**What needs to be done**
Please filter the data below down to the lines holding the string "will".
BEGIN Task inputs
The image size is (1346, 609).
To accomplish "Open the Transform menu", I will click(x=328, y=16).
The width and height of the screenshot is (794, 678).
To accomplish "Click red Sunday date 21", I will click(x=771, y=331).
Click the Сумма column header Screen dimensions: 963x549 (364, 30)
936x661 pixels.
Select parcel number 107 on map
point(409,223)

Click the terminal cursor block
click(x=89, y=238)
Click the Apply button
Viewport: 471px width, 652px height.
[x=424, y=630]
END Task inputs
**Output of the task**
To accomplish "Open the Transform menu", I will click(x=328, y=16).
To accomplish "Click red Sunday date 21", I will click(x=771, y=331).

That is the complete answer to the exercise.